In one of our methods which is reponsible for outputting columns in the data buffer (row buffer) to stream we have the need to:
We roughly need to run this logic 12 million times per run and there are many other runs where we output various kinds of data into the warehouse.
Performance is critical due to the volume of data.
The crude way to do it is: when field buffer data type is CHAR, we calculate length using length function and compare to format length .... but that is expensive.
Is there a start up parameter or something so that when we are formatting data where truncation happens, an error exception is generated?
SEE THIS SECTION OF CODE BELOW:
CAPS(pFBuffer:string-value()) /* i wish this would error out if STRING TRUNCATION HAPPENS */
method public override logical writeBuffer(input pHBuffer as handle):
define variable i as integer no-undo.
define variable vCharBuffer as char no-undo.
for each ttOutStream no-lock :
vCharBuffer = "".
ttOutStream.hbuf:buffer-copy(pHBuffer).
do i = 1 to ttOutStream.hbuf:num-fields:
pFBuffer = ttOutStream.hbuf:buffer-field(i).
vReportValue = if can-do("GUID,UUID", pFBuffer:Name)

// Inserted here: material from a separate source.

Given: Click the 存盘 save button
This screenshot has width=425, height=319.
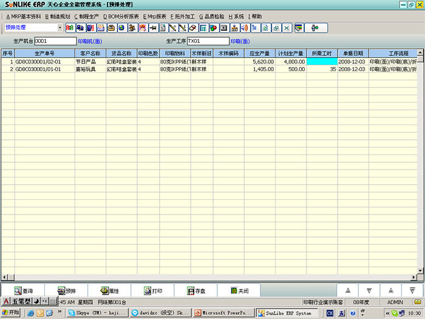Looking at the screenshot, I should [196, 290].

and pFBuffer:buffer-value > "" then
pFBuffer:string-value()
else
if (pFBuffer:label > "") then
DYNAMIC-INVOKE(pFBuffer:label,
"format",
input pFBuffer:buffer-value,
input pFBuffer:format)
else
if (pFBuffer:buffer-value <> ?)
and ttOutStream.uppercase
and pFBuffer:data-type = "character" then
CAPS(pFBuffer:string-value()) /* i wish this would error out if STRING TRUNCATION HAPPENS */
else
if (pFBuffer:buffer-value <> ?) then
pFBuffer:string-value()
else
if pFBuffer:data-type = "date" then "00000000"
else
fill(" ",integer(pFBuffer:width-chars)).
vCharBuffer = vCharbuffer + vReportValue +
ttOutStream.columnDelimiter.
end. /* do i = */
if (ttOutStream.columnDelimiter <> "") then
vCharBuffer = substring(vCharbuffer,1,length(vCharBuffer) - 1).
put stream-handle ttOutStream.hStream unformatted
vCharBuffer skip.
end. /* for each*/
end method.
I don't know about performance, but have you tried string(myString,theDBFormat)?
Also,
you may use .Net Methode:
Class StringABLTool
{
public static string UpperCase (string val)
{
return val.ToUpper();
}
}
Are you sure that the string comparison is the issue here? You do a whole lot more in that method. A lot of the time might be just writing millions of records to disc. Consider profiling the method.
Perhaps the warehouse can import files exported with just a delimiter instead of what looks like a fixed column format?
ETIME below says around six seconds for 1 million records on my desktop PC. Removing the check roughly halves the time.
DEFINE TEMP-TABLE myTable NO-UNDO
FIELD myField AS CHARACTER FORMAT "xx".
DEFINE VARIABLE iNums AS INTEGER NO-UNDO INIT 1000000.
DEFINE VARIABLE iRun AS INTEGER NO-UNDO.
DEFINE VARIABLE lError AS LOGICAL NO-UNDO.
DO iRun = 1 TO iNums:
CREATE myTable.
myTable.myField = "ABC".
END.
ETIME(TRUE).
FOR EACH myTable:
lError = FALSE.
IF BUFFER myTable:BUFFER-FIELD("myField"):DATA-TYPE = "CHARACTER" AND myTable.myField <> STRING(myTable.myField, BUFFER myTable:BUFFER-FIELD("myField"):FORMAT) THEN
lError = TRUE.
END.
DISP ETIME.
Yes I have tried that.
In the case of character data type, it does not give any error if the format size is smaller than the number of the characters to display.
that is very unfortunate.
Seems to me I might have to compare using LENGTH(var_char_data) against the format size.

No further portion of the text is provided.